You probably learned a neat formula for the determinant of a $2\times2$ matrix at some point:

$$
\det \begin{pmatrix} a & b \\ c & d \end{pmatrix} = ad - bc \;
$$

You might have even learned a formula for $3\times3$ matrices.  You might be hoping, therefore, that there would be an extension of this "nice" formula (which seems a lot easier than doing elimination to get pivots) to arbitrary matrices.  There is!
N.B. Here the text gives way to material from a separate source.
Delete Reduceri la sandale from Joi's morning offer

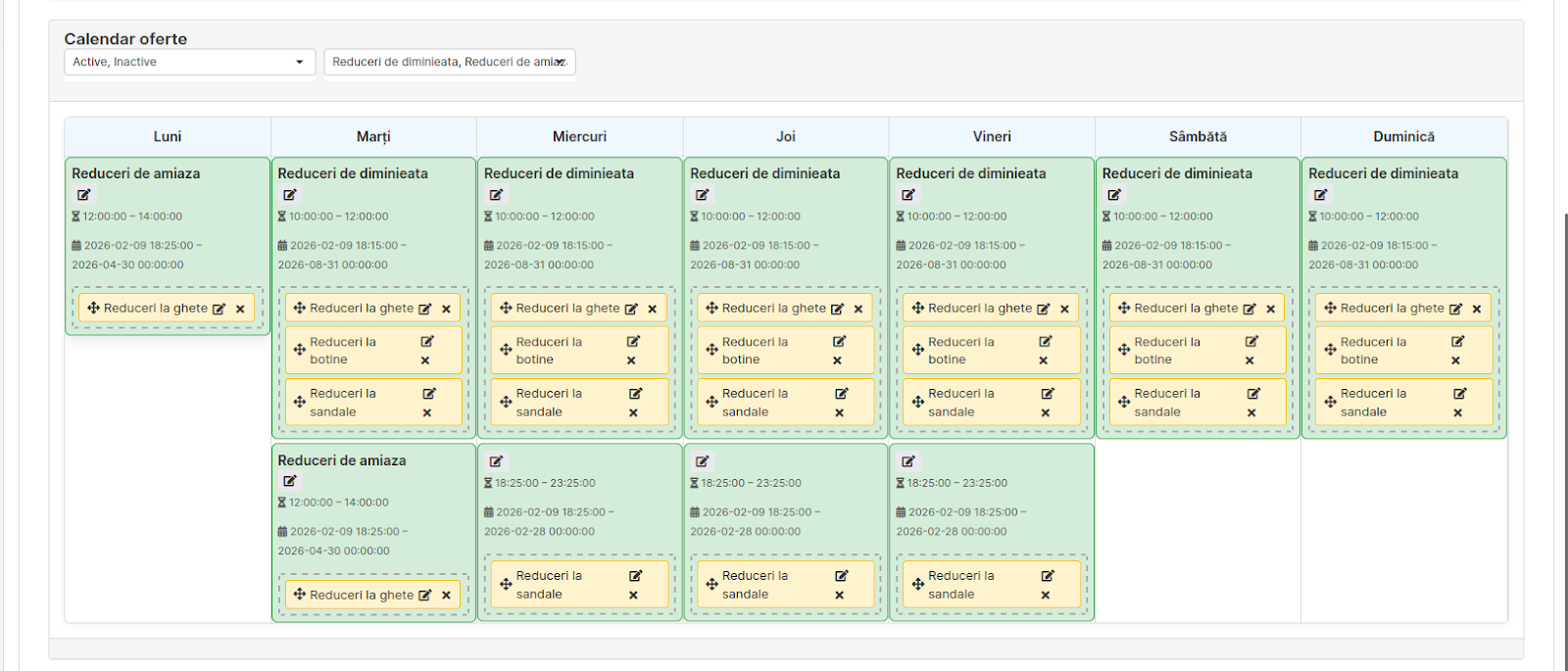pos(839,412)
Here it is (see Strang, section 5.2):

$$
\det A = \sum_{\mbox{permutations }p} \operatorname{sign}(p) \times (\mbox{product of diagonals of }A\mbox{ with columns permuted by }p)
$$

The important thing to know is that you have to consider **all permutations (re-orderings)** of $(1,2,3,\ldots,n)$.  (The [sign of the permutation](https://en.wikipedia.org/wiki/Parity_of_a_permutation) corresponds to the number of swaps it involves.) There are $n! = n (n-1)(n-2)\cdots 1$ (*n factorial*) re-orderings.

That means that this formula requires $\sim n \times n!$ scalar operations, which is **worse than exponential** in $n$.  This is **far more expensive than elimination** ($\sim n^3$), making this formula **computationally useless** for $n > 3$.

(There is also *another* computationally useless formula involving [minors and cofactors](https://en.wikipedia.org/wiki/Minor_(linear_algebra)); see Strang, section 5.2.)

The permutation formula is still sometimes useful *conceptually*, however.